»»
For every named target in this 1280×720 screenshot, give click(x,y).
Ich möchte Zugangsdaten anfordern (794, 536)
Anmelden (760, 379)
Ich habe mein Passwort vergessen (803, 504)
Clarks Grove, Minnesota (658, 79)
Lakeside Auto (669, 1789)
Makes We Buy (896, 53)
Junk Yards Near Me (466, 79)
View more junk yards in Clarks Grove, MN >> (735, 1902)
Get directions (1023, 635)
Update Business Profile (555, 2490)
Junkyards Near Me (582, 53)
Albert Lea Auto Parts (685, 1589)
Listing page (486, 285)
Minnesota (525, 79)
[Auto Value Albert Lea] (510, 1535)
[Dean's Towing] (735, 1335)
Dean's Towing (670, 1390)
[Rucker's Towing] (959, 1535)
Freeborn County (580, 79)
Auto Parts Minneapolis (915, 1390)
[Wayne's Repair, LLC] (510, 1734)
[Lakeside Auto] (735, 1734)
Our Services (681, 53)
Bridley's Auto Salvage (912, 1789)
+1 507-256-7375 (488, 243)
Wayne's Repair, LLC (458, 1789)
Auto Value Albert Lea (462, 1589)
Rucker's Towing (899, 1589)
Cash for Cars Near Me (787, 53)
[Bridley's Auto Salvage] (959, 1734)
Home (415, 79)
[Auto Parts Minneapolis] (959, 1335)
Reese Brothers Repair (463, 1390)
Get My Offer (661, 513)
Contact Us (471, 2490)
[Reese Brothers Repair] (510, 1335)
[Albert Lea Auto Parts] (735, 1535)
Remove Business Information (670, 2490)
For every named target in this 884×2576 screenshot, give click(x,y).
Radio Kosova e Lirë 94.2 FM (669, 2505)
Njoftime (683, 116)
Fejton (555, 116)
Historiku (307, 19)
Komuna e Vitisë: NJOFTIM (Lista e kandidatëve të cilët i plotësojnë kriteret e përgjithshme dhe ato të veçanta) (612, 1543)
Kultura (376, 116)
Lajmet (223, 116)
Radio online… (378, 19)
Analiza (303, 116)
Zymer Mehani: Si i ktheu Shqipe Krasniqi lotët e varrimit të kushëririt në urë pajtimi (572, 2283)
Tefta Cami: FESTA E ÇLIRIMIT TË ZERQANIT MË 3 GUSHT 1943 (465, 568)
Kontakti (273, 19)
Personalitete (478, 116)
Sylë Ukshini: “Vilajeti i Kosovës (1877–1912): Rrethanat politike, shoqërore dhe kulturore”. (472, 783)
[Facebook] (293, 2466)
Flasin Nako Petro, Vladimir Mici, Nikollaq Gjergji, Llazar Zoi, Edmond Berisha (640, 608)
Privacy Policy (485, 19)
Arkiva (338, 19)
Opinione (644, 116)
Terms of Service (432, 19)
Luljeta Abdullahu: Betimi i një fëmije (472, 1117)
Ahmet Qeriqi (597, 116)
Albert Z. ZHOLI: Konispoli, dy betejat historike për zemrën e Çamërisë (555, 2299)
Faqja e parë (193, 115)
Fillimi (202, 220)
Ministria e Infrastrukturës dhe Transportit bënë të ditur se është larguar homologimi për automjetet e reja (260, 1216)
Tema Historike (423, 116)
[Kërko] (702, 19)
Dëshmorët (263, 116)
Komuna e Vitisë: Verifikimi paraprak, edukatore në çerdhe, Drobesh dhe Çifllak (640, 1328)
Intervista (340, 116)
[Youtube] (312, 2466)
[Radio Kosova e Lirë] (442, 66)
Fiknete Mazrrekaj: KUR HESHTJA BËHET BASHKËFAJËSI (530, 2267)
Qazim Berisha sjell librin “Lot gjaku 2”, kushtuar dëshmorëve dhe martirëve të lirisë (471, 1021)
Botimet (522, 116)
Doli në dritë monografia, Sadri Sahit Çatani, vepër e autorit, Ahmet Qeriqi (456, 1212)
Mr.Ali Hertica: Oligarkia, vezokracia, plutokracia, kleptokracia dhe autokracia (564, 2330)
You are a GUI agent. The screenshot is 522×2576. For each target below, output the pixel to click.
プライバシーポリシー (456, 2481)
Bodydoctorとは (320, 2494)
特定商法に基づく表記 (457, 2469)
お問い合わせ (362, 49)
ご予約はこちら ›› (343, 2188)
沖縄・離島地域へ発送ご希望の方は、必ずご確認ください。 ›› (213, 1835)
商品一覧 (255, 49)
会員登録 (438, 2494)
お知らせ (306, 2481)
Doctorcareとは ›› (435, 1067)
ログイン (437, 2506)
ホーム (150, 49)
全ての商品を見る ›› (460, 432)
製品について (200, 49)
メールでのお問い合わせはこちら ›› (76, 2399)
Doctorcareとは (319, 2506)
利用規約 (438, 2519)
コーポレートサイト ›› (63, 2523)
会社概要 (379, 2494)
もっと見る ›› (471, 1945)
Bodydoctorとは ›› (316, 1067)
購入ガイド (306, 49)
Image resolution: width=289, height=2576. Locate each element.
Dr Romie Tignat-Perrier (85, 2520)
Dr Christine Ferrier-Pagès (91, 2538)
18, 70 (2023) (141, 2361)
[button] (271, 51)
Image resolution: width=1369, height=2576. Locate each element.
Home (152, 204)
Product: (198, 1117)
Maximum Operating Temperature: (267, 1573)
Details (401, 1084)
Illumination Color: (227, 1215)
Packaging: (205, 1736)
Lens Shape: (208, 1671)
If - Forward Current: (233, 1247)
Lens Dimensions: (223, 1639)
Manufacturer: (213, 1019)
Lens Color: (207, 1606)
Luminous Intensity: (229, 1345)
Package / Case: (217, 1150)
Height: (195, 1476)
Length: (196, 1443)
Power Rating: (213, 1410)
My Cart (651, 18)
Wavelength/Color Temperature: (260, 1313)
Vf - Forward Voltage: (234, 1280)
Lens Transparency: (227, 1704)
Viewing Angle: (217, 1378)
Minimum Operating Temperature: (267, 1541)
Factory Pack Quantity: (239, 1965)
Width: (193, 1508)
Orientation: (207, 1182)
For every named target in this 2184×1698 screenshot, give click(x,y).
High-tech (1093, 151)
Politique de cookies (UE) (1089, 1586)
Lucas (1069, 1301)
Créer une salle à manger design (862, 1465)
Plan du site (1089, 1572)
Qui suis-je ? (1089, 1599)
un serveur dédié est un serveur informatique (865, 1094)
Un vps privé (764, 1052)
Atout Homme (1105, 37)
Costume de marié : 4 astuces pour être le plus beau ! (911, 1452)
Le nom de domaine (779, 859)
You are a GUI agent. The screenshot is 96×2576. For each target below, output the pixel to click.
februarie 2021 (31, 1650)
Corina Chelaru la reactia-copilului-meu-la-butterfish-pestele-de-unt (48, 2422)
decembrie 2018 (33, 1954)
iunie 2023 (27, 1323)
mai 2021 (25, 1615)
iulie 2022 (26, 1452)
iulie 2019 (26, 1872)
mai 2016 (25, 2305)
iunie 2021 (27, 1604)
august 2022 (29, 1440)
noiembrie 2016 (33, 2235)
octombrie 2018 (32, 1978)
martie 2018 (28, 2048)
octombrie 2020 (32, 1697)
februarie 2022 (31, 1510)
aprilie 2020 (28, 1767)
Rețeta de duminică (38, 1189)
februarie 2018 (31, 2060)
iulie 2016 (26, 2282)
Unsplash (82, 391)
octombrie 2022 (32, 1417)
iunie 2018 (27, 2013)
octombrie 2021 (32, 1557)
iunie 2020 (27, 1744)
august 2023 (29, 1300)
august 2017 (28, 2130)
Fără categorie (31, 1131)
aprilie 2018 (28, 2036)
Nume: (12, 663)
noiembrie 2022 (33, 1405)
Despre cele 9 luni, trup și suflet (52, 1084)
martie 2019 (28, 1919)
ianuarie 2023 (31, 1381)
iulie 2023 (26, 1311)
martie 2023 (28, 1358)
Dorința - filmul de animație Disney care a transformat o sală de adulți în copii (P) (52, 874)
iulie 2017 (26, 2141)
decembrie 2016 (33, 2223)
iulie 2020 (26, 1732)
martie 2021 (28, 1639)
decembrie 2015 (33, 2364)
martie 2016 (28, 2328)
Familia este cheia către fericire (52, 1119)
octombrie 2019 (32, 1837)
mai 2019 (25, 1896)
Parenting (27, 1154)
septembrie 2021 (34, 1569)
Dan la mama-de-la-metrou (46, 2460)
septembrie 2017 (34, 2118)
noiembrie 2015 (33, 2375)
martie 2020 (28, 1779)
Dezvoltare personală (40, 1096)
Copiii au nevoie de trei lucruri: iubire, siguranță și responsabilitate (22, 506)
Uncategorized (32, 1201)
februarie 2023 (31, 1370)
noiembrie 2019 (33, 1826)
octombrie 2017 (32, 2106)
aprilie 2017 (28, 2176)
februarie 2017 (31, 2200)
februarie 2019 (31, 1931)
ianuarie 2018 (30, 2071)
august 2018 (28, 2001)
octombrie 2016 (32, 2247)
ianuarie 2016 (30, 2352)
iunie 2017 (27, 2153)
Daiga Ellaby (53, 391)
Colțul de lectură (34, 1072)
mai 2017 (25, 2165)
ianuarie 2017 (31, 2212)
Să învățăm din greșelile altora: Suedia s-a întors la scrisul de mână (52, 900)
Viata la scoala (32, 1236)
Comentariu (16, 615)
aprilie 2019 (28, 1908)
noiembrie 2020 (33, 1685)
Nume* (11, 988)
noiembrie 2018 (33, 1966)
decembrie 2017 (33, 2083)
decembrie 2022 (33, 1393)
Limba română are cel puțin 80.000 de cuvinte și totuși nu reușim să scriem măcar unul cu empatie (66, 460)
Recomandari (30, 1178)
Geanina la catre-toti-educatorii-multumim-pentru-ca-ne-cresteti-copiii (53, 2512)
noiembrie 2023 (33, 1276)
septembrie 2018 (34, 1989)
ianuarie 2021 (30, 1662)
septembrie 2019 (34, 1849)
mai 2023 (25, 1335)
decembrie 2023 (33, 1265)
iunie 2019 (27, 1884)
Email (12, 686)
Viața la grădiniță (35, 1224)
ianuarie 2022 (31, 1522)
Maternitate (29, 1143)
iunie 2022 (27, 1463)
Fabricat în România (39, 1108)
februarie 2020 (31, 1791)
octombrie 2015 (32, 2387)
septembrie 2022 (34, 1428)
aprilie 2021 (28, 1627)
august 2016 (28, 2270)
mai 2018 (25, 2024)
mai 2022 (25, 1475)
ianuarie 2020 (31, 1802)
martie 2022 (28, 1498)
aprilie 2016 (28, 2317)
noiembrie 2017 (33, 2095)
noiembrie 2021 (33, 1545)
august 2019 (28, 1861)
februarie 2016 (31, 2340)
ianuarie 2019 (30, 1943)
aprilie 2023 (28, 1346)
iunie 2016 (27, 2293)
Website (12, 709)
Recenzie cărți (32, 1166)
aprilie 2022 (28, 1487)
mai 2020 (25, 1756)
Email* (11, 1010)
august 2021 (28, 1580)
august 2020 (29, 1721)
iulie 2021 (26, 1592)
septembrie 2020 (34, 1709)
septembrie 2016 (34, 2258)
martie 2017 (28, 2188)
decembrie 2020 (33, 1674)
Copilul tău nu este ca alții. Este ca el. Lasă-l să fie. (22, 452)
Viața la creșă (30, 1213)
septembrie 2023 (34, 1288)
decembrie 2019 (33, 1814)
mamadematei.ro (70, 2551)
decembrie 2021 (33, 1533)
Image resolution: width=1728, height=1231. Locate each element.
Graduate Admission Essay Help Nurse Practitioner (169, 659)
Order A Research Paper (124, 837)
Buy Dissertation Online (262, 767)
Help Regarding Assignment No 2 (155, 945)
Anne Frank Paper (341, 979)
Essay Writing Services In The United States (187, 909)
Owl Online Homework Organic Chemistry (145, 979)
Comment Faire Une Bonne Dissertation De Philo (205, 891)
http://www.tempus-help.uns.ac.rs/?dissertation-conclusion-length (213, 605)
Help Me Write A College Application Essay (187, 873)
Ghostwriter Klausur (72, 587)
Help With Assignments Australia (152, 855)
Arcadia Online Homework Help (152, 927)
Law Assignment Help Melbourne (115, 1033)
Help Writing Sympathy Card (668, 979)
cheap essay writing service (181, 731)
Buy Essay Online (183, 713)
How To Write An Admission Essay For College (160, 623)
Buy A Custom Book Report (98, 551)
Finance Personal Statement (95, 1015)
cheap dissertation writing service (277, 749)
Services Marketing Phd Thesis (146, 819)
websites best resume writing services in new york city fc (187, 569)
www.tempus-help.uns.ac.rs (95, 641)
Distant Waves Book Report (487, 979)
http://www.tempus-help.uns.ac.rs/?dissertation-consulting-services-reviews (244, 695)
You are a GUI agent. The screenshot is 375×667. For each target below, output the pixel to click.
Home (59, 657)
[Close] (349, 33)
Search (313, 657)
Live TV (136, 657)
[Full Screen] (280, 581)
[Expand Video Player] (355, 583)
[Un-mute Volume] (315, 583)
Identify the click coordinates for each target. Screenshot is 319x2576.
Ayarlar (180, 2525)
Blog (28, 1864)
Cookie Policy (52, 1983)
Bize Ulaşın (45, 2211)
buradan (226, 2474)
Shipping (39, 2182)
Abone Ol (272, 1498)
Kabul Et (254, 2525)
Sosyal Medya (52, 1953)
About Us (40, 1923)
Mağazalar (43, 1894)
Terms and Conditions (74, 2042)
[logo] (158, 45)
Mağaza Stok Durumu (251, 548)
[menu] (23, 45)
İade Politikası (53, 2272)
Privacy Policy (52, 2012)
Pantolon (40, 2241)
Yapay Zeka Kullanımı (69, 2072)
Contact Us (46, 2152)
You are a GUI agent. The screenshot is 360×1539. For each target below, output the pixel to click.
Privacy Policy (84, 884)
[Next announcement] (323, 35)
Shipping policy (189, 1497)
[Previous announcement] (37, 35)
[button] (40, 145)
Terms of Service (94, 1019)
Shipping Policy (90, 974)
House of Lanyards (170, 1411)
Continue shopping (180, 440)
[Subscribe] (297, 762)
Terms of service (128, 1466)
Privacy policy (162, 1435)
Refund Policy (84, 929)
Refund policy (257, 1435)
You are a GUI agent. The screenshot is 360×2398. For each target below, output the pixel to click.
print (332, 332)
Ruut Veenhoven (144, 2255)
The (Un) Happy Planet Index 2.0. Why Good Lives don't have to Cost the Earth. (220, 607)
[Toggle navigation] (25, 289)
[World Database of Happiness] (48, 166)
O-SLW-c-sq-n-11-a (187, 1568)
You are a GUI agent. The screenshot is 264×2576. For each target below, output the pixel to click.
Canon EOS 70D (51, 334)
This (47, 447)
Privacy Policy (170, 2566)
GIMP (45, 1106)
««
**What is required:**
For the lines above, output exactly those from the line containing "Historiku (307, 19)" through the line containing "[Facebook] (293, 2466)", and skip the others.

**Answer to this task:**
Historiku (307, 19)
Komuna e Vitisë: NJOFTIM (Lista e kandidatëve të cilët i plotësojnë kriteret e përgjithshme dhe ato të veçanta) (612, 1543)
Kultura (376, 116)
Lajmet (223, 116)
Radio online… (378, 19)
Analiza (303, 116)
Zymer Mehani: Si i ktheu Shqipe Krasniqi lotët e varrimit të kushëririt në urë pajtimi (572, 2283)
Tefta Cami: FESTA E ÇLIRIMIT TË ZERQANIT MË 3 GUSHT 1943 (465, 568)
Kontakti (273, 19)
Personalitete (478, 116)
Sylë Ukshini: “Vilajeti i Kosovës (1877–1912): Rrethanat politike, shoqërore dhe kulturore”. (472, 783)
[Facebook] (293, 2466)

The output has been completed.